And the equivalent of English would be JavaScript. Just as English has a hybrid of influences (Germanic at its core, French and many others for vocabulary), so does JavaScript (Smalltalk at its core, C and Java for syntax). English and JavaScript are easy to learn but difficult to master, due to their many influences. And both owe their popularity to the Internet: the Internet has cemented English’s position as the dominant language of the information age, and JavaScript is the language run by web browsers, making it literally the programming language of the consumer Internet.

So now let’s explore some of the different reasons that languages emerge.

Different languages are supported by different operating systems

Many operating systems require that their apps be written in one or two supported programming languages. Java is used for Android apps; Objective-C is used for iOS and Mac OS X apps; C# (pronounced C-Sharp) is used for Windows apps, and C and C++ can be used for many of these operating systems.

Once an operating system creator like Microsoft or Apple decides which programming languages to support, it will usually continue supporting those languages indefinitely, so that popular apps work in the newest version of the OS. For example, if I wrote an iOS 6 app in Objective-C, it’s much easier for me to slightly modify it to ensure it works in iOS 7, than it is to completely rewrite it in a different language. This language lock-in becomes reinforced over time, as reusable open-source code for iOS apps gets written in Objective-C.

Thus, the decision to tie certain languages to certain operating systems often dates back to decades ago. In fact, the decision that led to Apple’s use of Objective-C for its operating systems dates back to the 1980s, when NeXT decided to use Objective-C for its operating system NeXTSTEP, which was acquired by Apple and became the basis for Mac OS X and later iOS.

So long as these operating systems remain popular, app-specific languages like Java, C#, and Objective-C will remain in heavy use, even though they all offer a similar set of programming features and performance trade-offs, as explained below.

Newer languages make computer memory easier to use

Newer programming languages make it easier to perform certain tasks automatically, and this improved ease of use allows these languages to flourish and surpass their predecessors in usage. The programming language C allows you to directly modify computer memory, and may require you to specify when you’re done using it; while the newer language Java only allows you to modify variables in your code, not memory, and memory is managed indirectly through your code’s variables. Java’s strict separation of memory from programmer control can be seen as an abstraction of memory; newer languages often offer improved abstractions over older languages.

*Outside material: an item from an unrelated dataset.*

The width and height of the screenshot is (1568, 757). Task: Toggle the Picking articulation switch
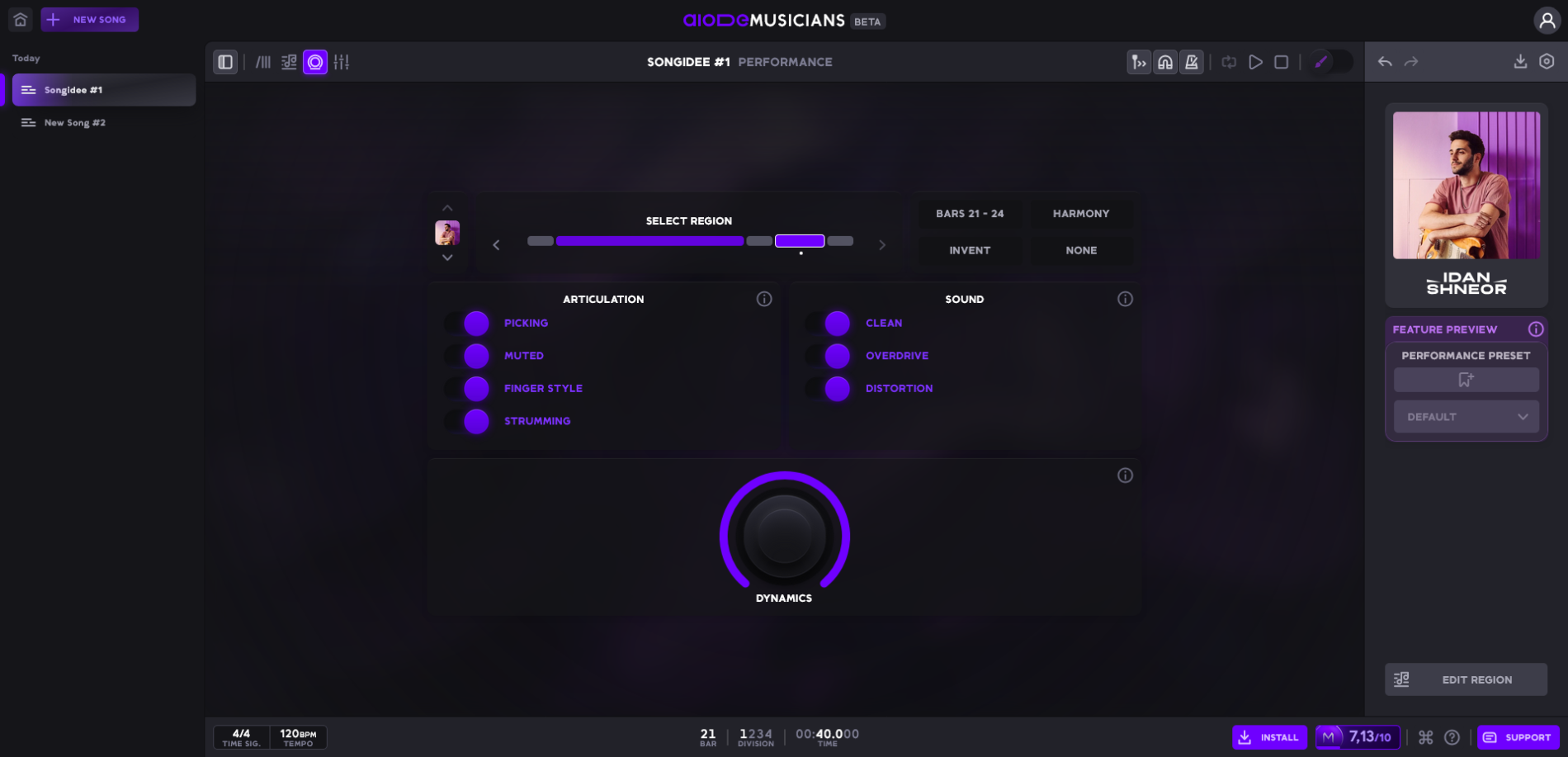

Memory management is a feature that differentiates many languages popularized in the 1990s from languages popularized earlier; C and C++ require manual memory management, but Java, C#, and Objective-C offer automatic memory management, as do all scripting languages explained below.

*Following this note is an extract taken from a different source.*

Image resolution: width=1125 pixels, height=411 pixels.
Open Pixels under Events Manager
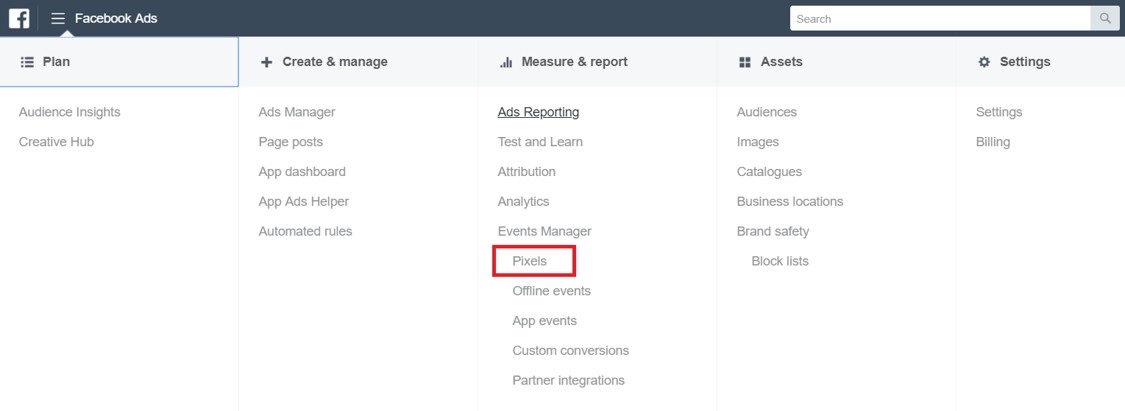529,261
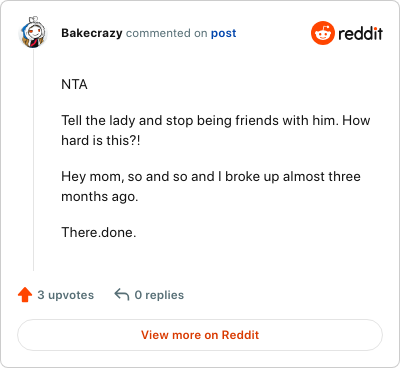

So why is Java’s memory management enough of an improvement over C’s to allow it to flourish as a new language? Java’s memory management could be compared to automatic transmission in a car, while C is like manual transmission. With Java and automatic, it’s harder to make mistakes that crash or stall the machine. It’s easier to operate since the machine does some of the work for you: Java programmers don’t need to clean up memory that’s no longer used; drivers using automatic don’t need one hand on the stick shift when accelerating.

Even though the automatic approach is easier and safer, the manual approach still has its uses. The manual approach gives its operator more fine-grained control over the operation, which is important to specific users. C programmers can make programs faster and use less memory than Java programmers, so programmers writing operating systems and browsers prefer languages like C, because performance and memory usage are critical for these uses. Similarly, race car drivers use manual transmission to have full control over the transmission, so they can maintain control of the car when handling it in extreme ways. Since Java and C both have their uses, both remain well-known languages that are used in industry and in academia.

Scripting languages make programming more interactive

Besides memory management, another important categorical difference between programming languages is compiled vs. scripting languages. Compiled languages include C, C++, Java, C#, and Objective-C. Scripting languages were mostly popularized in the 2000s alongside the spread of the Internet, and include Python, PHP, Ruby, and JavaScript.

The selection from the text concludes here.